** Problem description **
The reply should hold only the lines below from the one with "POS (107, 1482)" to the end, each copied exactly.

[Data extracts Boundary: Start]

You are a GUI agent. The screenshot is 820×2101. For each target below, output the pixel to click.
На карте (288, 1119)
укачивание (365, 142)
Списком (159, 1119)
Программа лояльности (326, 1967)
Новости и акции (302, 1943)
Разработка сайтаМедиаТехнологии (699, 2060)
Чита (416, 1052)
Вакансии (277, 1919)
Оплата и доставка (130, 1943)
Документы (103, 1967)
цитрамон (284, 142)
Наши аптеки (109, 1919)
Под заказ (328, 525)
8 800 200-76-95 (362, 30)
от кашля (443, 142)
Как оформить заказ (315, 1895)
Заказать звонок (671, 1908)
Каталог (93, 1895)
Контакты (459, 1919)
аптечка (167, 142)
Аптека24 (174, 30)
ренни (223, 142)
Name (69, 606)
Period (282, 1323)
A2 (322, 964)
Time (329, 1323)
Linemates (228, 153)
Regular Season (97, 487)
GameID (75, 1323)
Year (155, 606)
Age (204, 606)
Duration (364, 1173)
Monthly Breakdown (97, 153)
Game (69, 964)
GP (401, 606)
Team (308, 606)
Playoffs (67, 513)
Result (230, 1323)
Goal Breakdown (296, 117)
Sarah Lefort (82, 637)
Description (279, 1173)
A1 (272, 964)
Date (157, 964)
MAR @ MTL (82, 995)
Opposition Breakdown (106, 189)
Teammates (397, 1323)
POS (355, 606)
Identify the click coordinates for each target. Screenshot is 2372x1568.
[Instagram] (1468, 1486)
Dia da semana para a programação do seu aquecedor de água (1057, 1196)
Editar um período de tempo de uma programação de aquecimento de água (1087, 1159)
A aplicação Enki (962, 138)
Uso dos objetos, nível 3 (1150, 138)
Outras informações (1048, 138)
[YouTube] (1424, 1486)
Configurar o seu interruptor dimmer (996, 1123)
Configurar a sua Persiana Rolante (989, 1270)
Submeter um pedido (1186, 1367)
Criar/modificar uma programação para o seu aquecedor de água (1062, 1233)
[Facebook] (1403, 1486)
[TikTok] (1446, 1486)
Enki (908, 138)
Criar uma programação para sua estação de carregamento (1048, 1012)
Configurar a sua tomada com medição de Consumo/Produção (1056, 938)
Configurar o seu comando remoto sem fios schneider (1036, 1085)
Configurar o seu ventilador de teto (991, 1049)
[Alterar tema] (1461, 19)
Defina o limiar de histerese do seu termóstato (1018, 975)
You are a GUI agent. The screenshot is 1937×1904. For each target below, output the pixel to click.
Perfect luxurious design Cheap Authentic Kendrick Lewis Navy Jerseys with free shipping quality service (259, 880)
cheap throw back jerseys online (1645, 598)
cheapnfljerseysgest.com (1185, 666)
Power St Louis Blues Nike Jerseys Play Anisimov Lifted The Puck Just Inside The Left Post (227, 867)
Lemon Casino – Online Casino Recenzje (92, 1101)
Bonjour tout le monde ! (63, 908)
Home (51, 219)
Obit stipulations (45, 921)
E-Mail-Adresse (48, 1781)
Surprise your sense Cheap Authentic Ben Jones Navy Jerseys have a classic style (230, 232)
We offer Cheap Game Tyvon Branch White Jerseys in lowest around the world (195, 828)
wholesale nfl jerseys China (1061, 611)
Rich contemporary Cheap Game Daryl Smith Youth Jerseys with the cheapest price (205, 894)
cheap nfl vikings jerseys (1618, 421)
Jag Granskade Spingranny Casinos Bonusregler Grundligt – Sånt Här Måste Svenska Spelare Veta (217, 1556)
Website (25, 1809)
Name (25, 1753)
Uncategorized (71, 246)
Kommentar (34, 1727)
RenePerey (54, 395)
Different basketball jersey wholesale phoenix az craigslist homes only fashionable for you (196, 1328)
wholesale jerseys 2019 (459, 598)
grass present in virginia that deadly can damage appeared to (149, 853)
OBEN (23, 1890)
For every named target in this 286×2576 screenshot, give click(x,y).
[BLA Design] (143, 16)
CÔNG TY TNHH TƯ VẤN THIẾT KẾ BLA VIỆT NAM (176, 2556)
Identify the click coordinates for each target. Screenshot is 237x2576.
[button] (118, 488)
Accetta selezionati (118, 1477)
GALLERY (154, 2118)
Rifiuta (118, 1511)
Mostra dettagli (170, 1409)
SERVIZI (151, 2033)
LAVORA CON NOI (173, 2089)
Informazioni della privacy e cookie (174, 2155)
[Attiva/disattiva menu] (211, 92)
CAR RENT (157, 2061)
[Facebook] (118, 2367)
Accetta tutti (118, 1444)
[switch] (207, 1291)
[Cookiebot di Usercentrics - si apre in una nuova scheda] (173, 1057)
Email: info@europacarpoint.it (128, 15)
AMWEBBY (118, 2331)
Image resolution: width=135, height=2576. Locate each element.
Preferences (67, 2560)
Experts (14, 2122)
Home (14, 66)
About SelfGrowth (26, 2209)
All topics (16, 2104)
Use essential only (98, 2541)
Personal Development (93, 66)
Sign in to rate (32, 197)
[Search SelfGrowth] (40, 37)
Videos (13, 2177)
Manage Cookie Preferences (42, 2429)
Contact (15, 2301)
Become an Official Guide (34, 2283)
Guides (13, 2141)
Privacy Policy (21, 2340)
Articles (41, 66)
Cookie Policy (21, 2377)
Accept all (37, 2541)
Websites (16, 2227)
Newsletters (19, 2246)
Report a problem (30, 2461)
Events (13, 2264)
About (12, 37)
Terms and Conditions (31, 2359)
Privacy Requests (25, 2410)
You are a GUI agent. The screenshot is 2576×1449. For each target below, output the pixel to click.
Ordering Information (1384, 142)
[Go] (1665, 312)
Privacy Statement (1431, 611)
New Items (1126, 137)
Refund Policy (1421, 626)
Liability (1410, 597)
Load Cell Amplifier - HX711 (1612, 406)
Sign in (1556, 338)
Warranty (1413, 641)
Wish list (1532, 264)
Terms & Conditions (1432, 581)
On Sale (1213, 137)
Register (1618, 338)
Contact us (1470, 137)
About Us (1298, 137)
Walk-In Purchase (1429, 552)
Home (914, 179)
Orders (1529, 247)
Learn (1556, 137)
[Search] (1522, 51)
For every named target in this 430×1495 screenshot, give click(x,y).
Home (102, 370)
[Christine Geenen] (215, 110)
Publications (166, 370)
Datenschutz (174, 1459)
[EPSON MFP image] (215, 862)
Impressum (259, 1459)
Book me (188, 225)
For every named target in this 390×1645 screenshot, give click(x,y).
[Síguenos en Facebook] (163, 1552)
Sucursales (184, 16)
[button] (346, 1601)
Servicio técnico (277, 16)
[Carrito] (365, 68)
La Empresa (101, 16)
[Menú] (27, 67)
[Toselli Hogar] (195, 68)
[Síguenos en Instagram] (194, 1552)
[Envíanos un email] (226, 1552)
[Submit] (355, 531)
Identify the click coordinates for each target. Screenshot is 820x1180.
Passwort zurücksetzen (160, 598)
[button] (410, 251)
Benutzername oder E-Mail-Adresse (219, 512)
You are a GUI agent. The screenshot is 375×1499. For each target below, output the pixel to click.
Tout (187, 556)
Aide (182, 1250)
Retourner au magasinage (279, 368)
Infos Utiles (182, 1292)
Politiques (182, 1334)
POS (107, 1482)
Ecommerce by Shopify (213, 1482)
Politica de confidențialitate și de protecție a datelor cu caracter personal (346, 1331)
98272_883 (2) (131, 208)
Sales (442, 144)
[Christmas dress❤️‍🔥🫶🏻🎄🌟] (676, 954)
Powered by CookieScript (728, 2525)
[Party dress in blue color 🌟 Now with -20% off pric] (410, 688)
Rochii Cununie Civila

[Data extracts Boundary: End]

** Exercise result **
POS (107, 1482)
Ecommerce by Shopify (213, 1482)
Politica de confidențialitate și de protecție a datelor cu caracter personal (346, 1331)
98272_883 (2) (131, 208)
Sales (442, 144)
[Christmas dress❤️‍🔥🫶🏻🎄🌟] (676, 954)
Powered by CookieScript (728, 2525)
[Party dress in blue color 🌟 Now with -20% off pric] (410, 688)
Rochii Cununie Civila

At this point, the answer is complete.